- _YOUR TASK_
Set out the rows as a numbered list, starting at the line that contains "Image resolution: width=1498" and stopping after the line that contains "(x=947, y=44)". Leave out any blank lines.
━━━━━ EXTRACTED INFORMATION ━━━━━
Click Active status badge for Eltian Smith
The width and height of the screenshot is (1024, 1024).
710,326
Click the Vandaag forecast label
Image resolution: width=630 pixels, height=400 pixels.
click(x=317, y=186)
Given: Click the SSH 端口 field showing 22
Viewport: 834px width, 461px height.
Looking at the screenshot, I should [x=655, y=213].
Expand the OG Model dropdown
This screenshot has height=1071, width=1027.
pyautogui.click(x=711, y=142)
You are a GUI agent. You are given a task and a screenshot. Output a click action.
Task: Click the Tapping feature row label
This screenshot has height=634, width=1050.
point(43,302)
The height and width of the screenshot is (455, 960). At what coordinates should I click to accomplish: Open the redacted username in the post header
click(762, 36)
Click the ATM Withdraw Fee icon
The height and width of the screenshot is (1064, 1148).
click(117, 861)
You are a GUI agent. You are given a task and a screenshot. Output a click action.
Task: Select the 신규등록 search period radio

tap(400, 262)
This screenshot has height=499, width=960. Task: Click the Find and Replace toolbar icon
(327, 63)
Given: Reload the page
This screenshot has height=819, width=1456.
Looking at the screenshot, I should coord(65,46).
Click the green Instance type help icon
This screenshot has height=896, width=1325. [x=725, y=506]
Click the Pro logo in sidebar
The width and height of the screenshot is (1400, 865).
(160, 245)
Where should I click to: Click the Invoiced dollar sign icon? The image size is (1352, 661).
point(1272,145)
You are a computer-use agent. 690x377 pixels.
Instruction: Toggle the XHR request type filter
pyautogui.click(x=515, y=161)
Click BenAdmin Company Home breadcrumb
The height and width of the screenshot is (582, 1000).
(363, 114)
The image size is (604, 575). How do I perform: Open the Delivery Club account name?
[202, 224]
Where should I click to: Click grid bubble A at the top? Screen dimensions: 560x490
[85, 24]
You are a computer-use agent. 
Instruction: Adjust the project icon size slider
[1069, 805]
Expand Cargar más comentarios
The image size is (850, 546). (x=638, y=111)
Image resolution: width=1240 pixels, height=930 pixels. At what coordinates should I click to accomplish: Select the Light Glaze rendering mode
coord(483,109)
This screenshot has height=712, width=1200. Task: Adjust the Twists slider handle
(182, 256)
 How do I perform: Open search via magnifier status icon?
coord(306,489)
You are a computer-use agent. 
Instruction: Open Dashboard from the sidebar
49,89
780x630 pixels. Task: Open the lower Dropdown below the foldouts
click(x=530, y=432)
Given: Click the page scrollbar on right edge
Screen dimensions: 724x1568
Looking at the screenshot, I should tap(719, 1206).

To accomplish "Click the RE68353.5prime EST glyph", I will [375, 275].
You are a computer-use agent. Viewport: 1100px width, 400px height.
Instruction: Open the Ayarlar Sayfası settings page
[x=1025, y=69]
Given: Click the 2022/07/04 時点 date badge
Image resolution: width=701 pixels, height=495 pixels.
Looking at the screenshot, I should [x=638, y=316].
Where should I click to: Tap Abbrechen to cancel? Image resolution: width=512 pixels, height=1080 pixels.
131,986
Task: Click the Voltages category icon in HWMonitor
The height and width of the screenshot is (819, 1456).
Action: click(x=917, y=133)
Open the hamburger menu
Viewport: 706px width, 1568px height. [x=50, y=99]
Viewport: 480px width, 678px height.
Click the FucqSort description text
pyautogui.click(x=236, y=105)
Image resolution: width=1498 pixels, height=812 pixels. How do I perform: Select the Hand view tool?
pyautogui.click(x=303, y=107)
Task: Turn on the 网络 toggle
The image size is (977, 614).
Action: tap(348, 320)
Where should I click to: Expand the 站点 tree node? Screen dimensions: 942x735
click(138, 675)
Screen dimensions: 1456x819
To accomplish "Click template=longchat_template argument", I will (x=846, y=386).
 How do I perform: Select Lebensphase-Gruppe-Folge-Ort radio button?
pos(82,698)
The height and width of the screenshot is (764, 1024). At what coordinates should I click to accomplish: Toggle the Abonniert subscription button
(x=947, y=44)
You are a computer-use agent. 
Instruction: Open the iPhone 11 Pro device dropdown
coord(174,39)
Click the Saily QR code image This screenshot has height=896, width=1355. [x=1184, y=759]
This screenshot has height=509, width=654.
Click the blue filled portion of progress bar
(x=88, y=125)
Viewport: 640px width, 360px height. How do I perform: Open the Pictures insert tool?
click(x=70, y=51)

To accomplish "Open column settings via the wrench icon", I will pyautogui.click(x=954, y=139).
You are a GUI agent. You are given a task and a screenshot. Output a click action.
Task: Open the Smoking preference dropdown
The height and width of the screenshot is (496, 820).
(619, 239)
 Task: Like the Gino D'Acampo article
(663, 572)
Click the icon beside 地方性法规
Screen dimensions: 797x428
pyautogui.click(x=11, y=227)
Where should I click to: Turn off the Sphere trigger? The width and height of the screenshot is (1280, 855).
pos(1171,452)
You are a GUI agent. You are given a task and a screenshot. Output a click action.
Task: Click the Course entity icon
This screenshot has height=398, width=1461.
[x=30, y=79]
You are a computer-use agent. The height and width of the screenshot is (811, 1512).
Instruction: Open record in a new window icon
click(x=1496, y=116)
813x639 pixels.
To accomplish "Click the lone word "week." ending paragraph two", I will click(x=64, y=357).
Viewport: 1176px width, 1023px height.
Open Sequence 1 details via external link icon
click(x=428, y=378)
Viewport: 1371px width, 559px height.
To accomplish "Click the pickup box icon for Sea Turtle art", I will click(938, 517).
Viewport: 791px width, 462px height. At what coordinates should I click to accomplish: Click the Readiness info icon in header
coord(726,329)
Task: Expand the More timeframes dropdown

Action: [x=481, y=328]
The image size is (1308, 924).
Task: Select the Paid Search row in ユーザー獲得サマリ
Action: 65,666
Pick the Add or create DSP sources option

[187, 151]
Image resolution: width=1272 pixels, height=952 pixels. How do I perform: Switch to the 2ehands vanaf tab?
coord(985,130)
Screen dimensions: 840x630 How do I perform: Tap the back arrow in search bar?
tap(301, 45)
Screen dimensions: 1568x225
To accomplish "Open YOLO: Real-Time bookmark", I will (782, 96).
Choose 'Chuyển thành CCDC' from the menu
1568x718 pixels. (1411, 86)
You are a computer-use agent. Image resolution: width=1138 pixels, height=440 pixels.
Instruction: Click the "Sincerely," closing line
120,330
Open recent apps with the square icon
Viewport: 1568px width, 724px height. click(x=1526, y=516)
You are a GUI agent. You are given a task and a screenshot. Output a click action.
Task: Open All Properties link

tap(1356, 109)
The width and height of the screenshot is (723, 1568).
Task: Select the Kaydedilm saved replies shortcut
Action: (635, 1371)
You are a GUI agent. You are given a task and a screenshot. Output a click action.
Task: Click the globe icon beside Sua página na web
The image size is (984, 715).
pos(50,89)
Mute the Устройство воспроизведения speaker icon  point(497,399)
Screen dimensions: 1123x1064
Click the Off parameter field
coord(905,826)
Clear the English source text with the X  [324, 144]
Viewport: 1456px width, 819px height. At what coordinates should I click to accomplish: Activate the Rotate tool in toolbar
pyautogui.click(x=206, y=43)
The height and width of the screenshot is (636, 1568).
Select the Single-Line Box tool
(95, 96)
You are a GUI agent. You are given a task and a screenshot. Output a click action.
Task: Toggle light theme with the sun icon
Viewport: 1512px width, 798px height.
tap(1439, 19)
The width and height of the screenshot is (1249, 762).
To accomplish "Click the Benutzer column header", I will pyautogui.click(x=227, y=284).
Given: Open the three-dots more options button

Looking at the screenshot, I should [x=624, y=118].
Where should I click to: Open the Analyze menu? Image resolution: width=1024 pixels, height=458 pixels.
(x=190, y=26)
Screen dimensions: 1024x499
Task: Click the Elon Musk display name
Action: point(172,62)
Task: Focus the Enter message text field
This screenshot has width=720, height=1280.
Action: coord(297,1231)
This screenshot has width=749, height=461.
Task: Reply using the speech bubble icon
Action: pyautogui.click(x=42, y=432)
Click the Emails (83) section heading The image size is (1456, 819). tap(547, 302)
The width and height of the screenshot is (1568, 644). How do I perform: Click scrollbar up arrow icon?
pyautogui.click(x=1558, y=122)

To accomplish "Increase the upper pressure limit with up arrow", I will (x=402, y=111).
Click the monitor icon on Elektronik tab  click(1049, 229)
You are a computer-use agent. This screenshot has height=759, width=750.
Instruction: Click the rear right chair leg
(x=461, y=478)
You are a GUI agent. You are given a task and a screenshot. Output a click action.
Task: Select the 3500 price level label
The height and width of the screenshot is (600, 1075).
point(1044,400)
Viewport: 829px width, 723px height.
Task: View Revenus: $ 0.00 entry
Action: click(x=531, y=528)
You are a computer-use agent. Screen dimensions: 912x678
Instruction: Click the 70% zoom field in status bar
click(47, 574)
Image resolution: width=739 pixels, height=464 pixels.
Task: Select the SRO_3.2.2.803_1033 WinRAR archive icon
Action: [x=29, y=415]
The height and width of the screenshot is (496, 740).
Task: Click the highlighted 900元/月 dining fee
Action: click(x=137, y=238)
━━━━━
- _TASK RESULT_
1. Image resolution: width=1498 pixels, height=812 pixels. How do I perform: Select the Hand view tool?
2. pyautogui.click(x=303, y=107)
3. Task: Turn on the 网络 toggle
4. The image size is (977, 614).
5. Action: tap(348, 320)
6. Where should I click to: Expand the 站点 tree node? Screen dimensions: 942x735
7. click(138, 675)
8. Screen dimensions: 1456x819
9. To accomplish "Click template=longchat_template argument", I will (x=846, y=386).
10.  How do I perform: Select Lebensphase-Gruppe-Folge-Ort radio button?
11. pos(82,698)
12. The height and width of the screenshot is (764, 1024). At what coordinates should I click to accomplish: Toggle the Abonniert subscription button
13. (x=947, y=44)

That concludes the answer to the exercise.